Given information -

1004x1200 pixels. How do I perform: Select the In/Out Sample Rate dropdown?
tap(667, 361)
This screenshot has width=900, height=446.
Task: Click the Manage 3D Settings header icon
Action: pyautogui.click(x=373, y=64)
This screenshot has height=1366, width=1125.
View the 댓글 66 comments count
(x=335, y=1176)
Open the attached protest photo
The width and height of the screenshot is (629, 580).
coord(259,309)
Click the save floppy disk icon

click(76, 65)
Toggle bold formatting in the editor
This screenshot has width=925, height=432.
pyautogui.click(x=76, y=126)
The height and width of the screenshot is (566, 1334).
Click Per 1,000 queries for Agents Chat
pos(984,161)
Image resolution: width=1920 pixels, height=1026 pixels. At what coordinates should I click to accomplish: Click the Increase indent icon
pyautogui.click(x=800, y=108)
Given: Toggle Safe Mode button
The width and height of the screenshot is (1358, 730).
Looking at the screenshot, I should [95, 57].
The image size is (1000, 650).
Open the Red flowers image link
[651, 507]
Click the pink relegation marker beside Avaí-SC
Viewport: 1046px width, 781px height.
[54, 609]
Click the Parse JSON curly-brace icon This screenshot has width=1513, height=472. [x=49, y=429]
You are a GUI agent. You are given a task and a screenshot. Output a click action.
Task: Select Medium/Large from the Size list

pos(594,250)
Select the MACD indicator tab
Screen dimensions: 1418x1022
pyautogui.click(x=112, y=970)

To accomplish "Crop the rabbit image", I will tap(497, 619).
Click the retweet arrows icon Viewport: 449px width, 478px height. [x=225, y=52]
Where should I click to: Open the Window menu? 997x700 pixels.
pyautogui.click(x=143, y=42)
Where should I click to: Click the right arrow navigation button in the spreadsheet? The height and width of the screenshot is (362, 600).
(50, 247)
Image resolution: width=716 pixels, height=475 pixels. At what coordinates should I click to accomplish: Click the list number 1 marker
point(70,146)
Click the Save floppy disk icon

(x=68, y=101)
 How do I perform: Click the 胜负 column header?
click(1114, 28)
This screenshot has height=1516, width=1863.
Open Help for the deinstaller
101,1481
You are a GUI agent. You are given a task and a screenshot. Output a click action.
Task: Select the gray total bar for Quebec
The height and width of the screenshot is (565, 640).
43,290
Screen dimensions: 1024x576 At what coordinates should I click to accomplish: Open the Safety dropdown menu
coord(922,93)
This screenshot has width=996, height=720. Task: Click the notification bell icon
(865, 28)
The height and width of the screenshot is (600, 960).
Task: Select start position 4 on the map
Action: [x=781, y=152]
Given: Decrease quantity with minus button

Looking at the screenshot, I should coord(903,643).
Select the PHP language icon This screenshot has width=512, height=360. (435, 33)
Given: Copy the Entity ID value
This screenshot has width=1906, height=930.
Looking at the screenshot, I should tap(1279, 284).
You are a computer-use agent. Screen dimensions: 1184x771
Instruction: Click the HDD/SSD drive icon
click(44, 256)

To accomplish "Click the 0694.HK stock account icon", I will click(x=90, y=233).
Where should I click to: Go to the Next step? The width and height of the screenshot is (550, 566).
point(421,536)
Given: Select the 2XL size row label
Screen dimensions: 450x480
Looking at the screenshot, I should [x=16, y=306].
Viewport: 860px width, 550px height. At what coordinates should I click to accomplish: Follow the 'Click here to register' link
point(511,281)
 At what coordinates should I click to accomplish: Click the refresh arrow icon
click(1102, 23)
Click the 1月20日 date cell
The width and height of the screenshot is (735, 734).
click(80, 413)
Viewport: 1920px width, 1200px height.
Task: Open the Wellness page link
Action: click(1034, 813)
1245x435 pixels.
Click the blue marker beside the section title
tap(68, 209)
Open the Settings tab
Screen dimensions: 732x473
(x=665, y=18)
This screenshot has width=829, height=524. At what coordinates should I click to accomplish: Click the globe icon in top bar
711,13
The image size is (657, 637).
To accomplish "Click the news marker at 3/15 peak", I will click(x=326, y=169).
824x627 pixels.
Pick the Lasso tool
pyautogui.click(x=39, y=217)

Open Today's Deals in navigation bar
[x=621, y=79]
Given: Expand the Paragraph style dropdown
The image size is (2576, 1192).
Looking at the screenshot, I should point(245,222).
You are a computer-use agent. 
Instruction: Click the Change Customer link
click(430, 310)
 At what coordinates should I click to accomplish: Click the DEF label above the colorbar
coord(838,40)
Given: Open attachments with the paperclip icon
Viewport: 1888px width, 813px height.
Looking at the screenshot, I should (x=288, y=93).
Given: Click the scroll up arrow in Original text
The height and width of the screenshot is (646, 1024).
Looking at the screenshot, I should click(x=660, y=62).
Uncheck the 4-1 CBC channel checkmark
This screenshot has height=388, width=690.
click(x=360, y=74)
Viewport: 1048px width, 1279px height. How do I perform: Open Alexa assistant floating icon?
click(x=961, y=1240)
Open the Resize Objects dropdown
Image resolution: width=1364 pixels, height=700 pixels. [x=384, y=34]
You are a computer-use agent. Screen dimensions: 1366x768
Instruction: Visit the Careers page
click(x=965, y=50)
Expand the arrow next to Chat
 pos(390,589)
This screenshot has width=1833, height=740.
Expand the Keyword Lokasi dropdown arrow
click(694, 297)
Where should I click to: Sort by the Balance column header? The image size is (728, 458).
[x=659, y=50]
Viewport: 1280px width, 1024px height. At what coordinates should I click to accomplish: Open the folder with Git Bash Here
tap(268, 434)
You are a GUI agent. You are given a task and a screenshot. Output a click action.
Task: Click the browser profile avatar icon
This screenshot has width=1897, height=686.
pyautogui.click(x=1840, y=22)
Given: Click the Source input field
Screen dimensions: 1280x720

Your task -
List every line above that holds the word "will".

Result for this exercise -
To accomplish "Crop the rabbit image", I will tap(497, 619).
To accomplish "Click the 0694.HK stock account icon", I will click(x=90, y=233).
To accomplish "Click the news marker at 3/15 peak", I will click(x=326, y=169).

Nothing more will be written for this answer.